Cook On Concord: The state of the state Republican Party

Among the topics of conversation while waiting for President George W. Bush to address a full house at Manchester’s Center of New Hampshire on Feb. 8, was the future of the New Hampshire Republican Party.

Lately, with the resignation of party Chairman Warren Henderson, much hand wringing has been going on about the sad state of the party and its bleak future.

Those with historic perspective will remember the many times over the years that the Republican Party or the Democratic Party, alternatively, have been declared dead in New Hampshire.

In the distant past, after the split in the Republican Party in 1912 between the “Bull Moose Republicans” and the “Regular Republicans” backing Theodore Roosevelt and William Howard Taft, respectively, the party was reportedly split and defunct.

The split in the Republican Party between moderates and conservatives lasted for half a century or more, with the moderates dominating most of the time through the 1960s. In 1972, with the election of Meldrim Thompson as governor, the conservative wing seemed to take over and dominate.

However, during that period of time, several times the fate of the New Hampshire GOP was seen as bleak.

In 1962, after incumbent two-term governor Wesley Powell was defeated in the primary, and Democrat John King was elected governor and second district Congressman Perkins Bass was defeated by Laconia Mayor Thomas McIntyre for the U. S. Senate, the fate of the party was questioned.

Again, in 1964, with the Goldwater loss to Lyndon Johnson, many more Republican officeholders were swept out of office, including Congressman Louis Wyman. Not only locally but nationally the Republican Party was declared finished – only to elect a president four years later.

In the late 1970s, Democrats occupied the governorship (Hugh Gallen), both U.S. Senate seats (Thomas McIntyre and John Durkin), and one of the congressional seats (Norman D’Amours).

So, what are predictions about the bleak state of the Republican Party today based on? Primarily, the lack of a viable candidate to take on popular incumbent Democrat John Lynch. Also, the lack of a “war chest” to fund campaigns and therefore the necessity to locate a candidate who can provide the funding for his or her own gubernatorial run, and the fact that both houses of the Legislature are headed by Republicans who were elected with substantial Democratic support.

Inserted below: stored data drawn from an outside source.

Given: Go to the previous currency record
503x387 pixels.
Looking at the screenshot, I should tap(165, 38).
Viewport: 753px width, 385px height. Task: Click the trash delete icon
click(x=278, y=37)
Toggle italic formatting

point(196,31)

Who, it is asked, would want to head this party? Apparently, there are several candidates who want to do so and, indeed, by the time this column is published, someone may have been selected to do so.

One fundamental issue that is going to face the new party chair is whether the Republican Party is to be a “big tent” or whether some sort of “purge” of Republicans who do not support every aspect of the party platform is to take place. Various candidates embrace one view or the other.

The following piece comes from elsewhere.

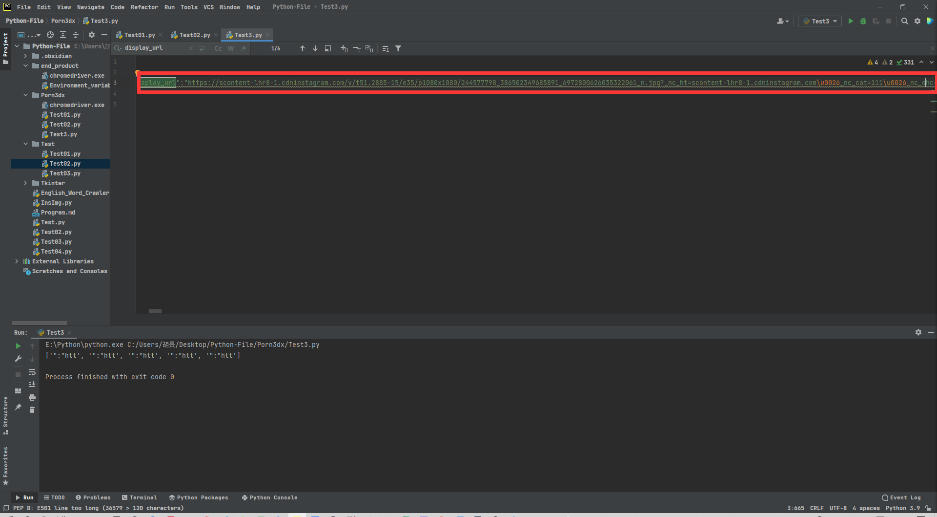Expand the Tkinter folder
The image size is (937, 517).
point(25,183)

If the Republican Party is to seek to purge those officeholders who follow their own consciences and not the party platform, and yet can get elected by the voters, what will that do to party spirit, membership and presence in the Legislature? Indeed, if someone is elected with the philosophy of purging someone who disagrees with certain positions that are presumed to be “Republican,” will that party chair be able to support the House speaker or Senate president if they don’t share those views?

If the one-third of so Republicans in the New Hampshire Legislature who are “moderate” on many issues were to feel as if the party did not want them, where would they go?

Recently, the Republican Party slipped from being the majority party in the state to being the larger of the two political parties in voter registrations, independent voters being the largest group, with Democrats trailing.

Should the Republican leadership want to add or subtract from the number of its registered voters?

Alternately, did the Republican Party do best when Ronald Reagan, with his clear vision, was at the helm or is it better to embrace all sorts of different attitudes? These are the issues facing the party and various answers (or perhaps, partial answers from each view) will have to be picked by the party.

All of this will be interesting to watch. What is certain, however, is that in politics, the presumed fate of a political party or candidate can change in a moment and rumors of the demise of either major political party, whether in New Hampshire or elsewhere, have always been premature.

Brad Cook is a partner in the Manchester law firm of Sheehan Phinney Bass + Green and heads its government relations and estate planning groups.